Gándara, presidente de la Asociación de líneas Aereas, ha asegurado que estaría afectado directamente solo el 1,5% del tráfico total, aunque las mayores consecuencias estarían en el precio del queroseno para la aviación. Gándara ha garantizado que el suministro de este combustible, esencial para los aviones, en los aeropuertos españoles está asegurado. Lo que ha atribuido a los contratos de cobertura de las grandes compañías, que garantiza la adquisición de entre el 60 y 70% del combustible a determinados precios, la variedad de proveedores y a la capacidad de refino del país.
Gándara también ha asegurado que no prevén más cancelaciones, aunque ha justificado que las líneas aéreas hagan sus «ajustes» en base a la evolución de sus costes y la demanda o ante una situación de riesgo en determinados mercados. Sobre la decisión de Volotea de aplicar un recargo por combustible, el máximo responsable de la patronal de las líneas aéreas ha declinado pronunciarse sobre las políticas comerciales de las compañías.
Sobre la posible atracción de pasajeros que busquen destinos más seguros, en la patronal de las líneas aéreas se muestran prudentes, pero su presidente sí menciona «el efecto negativo para las zonas de conflicto de la desprogramación de asientos, incluso de zonas de alrededor como Chipre, Egipto o Turquía». Gándara sí habla «de la percepción de España y el Mediterráneo Occidental como un destino seguro». Cifras como el 3,2% de incremento de pasajeros acumulado en lo que va de año (65,63 millones de pasajeros), concluye, puede justificar esta sensación.
Sobre la baja proporción del tráfico afectado (un 1,5%), en el caso de los aeropuertos españoles, Gándara ha apuntado que será «un impacto menor» ya que no hay tantas rutas directas a la zona del conflicto y a Asia.
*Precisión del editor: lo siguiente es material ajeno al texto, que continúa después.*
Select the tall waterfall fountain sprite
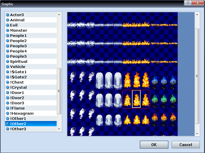click(x=109, y=81)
El presidente de ALA ha destacado que, por la guerra en Irán, se han habilitado 2 corredores que soslayan el espacio aéreo de este país por el sur y norte del país. El principal problema, en cambio, ha advertido el máximo responsable de la patronal de las líneas aéreas, es el precio del combustible. Es decir, del queroseno para la aviación que es un derivado del petróleo.
Gándara ha advertido de que el precio del queroseno se ha duplicado en las últimas semanas hasta los 1.400/1.500 dólares por tonelada métrica, y que el combustible, representa un tercio de los costes de las líneas aéreas. Sin embargo, ha garantizado que el suministro está garantizado para los aeropuertos españoles el próximo verano. El máximo responsable de la patronal que agrupa a las líneas aéreas lo ha justificado en factores como los denominados contratos de cobertura, que garantizan a las líneas aéreas que los firman entre el 60 y 70% del consumo de queroseno a precios anteriores a la escalada producida por el conflicto.
El máximo responsable de la Asociación de Lïneas Aéreas ha explicado también ha destacado que en España tiene una menor dependencia del petróleo proveniente de Oriente Medio y lo ha cifrado en solo un 11,4% de las importaciones. «Estamos mejor que otros países de nuestro entorno», ha asegurado Gándara. La última variable que, para la patronal de las aerolíneas, asegura el suministro de queroseno es la mayor capacidad de refino de la industria española frente a otras naciones próximas. «Entre el 80 y 85% del queroseno que se consume en los aeropuertos españoles se refina aquí», ha apuntado el presidente de ALA.
Gándara se ha reafirmado en la recomendación tradicional de la Asociación de Líneas Aéreas a los consumidores, para que adquieran los billetes con la mayor antelación posible «para evitar los días de más demanda». Además de sostener que el precio de los billetes es el producto de la interacción entre oferta y demanda. El presidente ALA ha explicado la suerte de dilema, al que se enfrenta cada compañía aérea. Los contratos de cobertura garantizan hasta el 70% del consumo de queroseno a precios preguerra, sin embargo, lo restante se debe adquirir en el mercado. «Cada compañía debe elegir si lo traslada al precio de los billetes o lo cubre vía margen», ha advertido.